* Task
Skip the pictures. Quote every line below, exactly, from the one with "Instruction: Click the" through the final line.

* Given data
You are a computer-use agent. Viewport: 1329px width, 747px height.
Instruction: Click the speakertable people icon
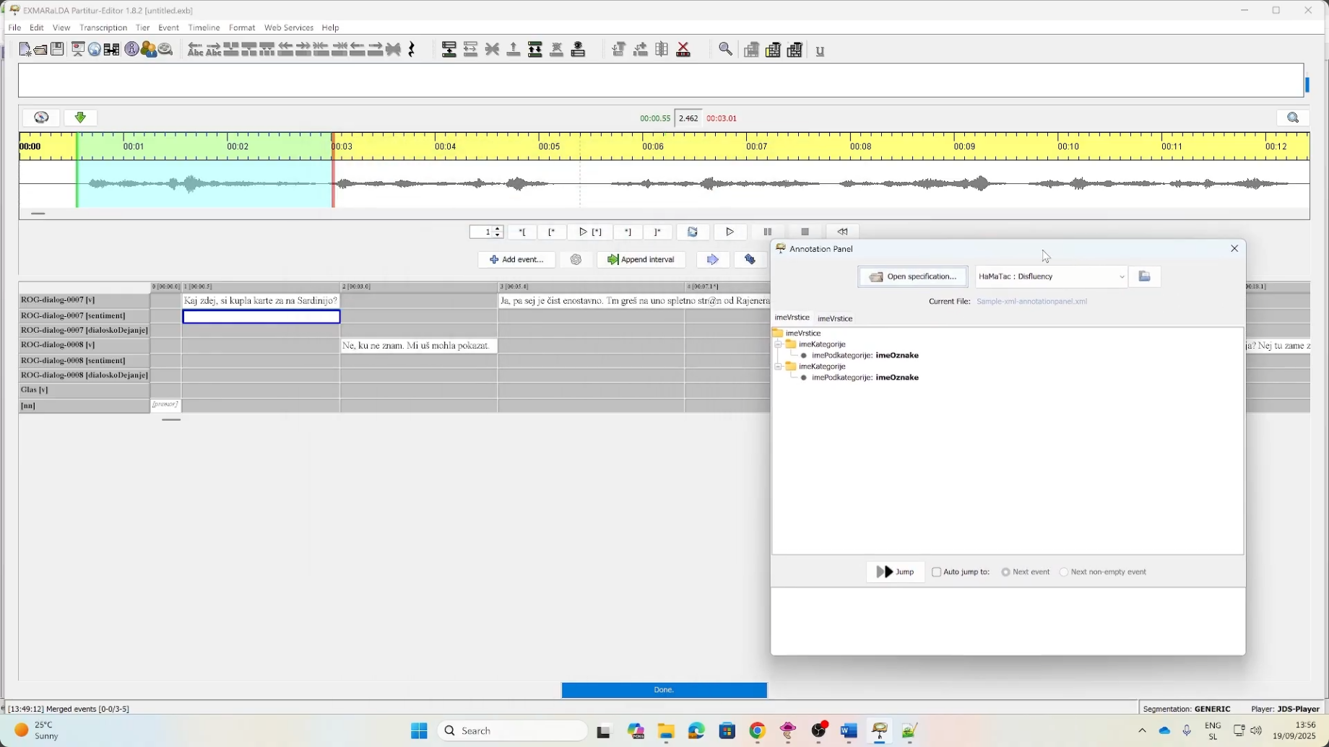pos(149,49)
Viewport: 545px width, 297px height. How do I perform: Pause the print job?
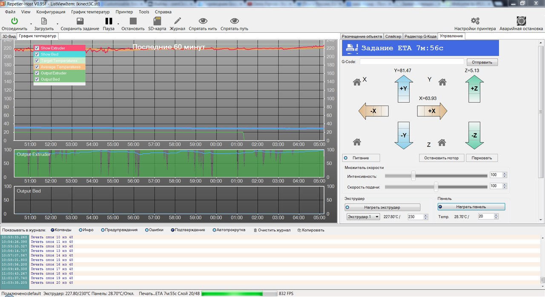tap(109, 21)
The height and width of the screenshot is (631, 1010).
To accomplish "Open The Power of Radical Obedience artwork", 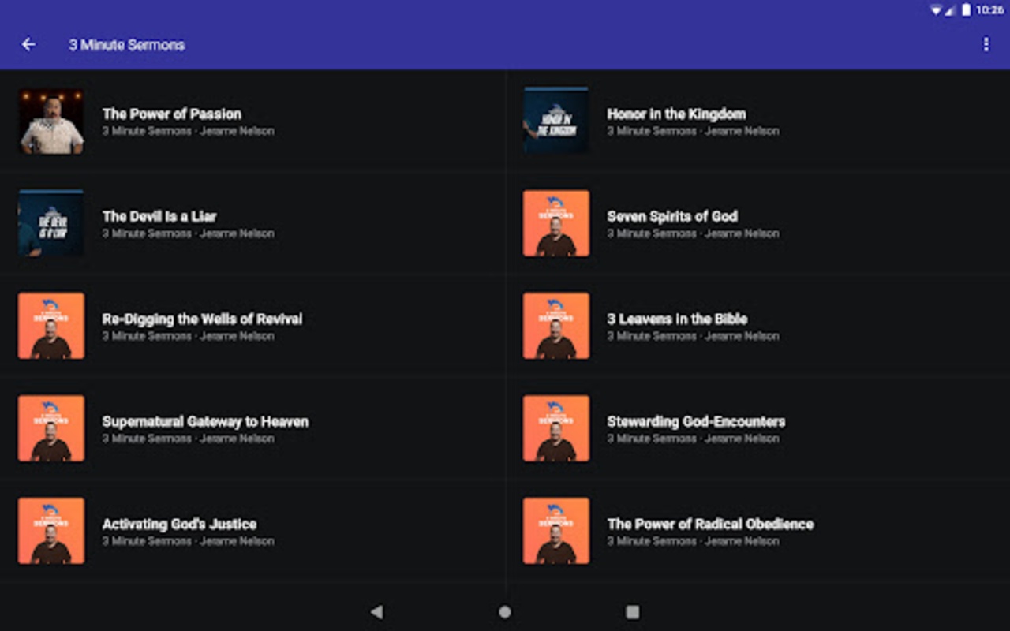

* Task solution
Instruction: Click the speakertable people icon
pos(149,49)
Viewport: 545px width, 297px height. How do I perform: Pause the print job?
tap(109, 21)
The height and width of the screenshot is (631, 1010).
To accomplish "Open The Power of Radical Obedience artwork", 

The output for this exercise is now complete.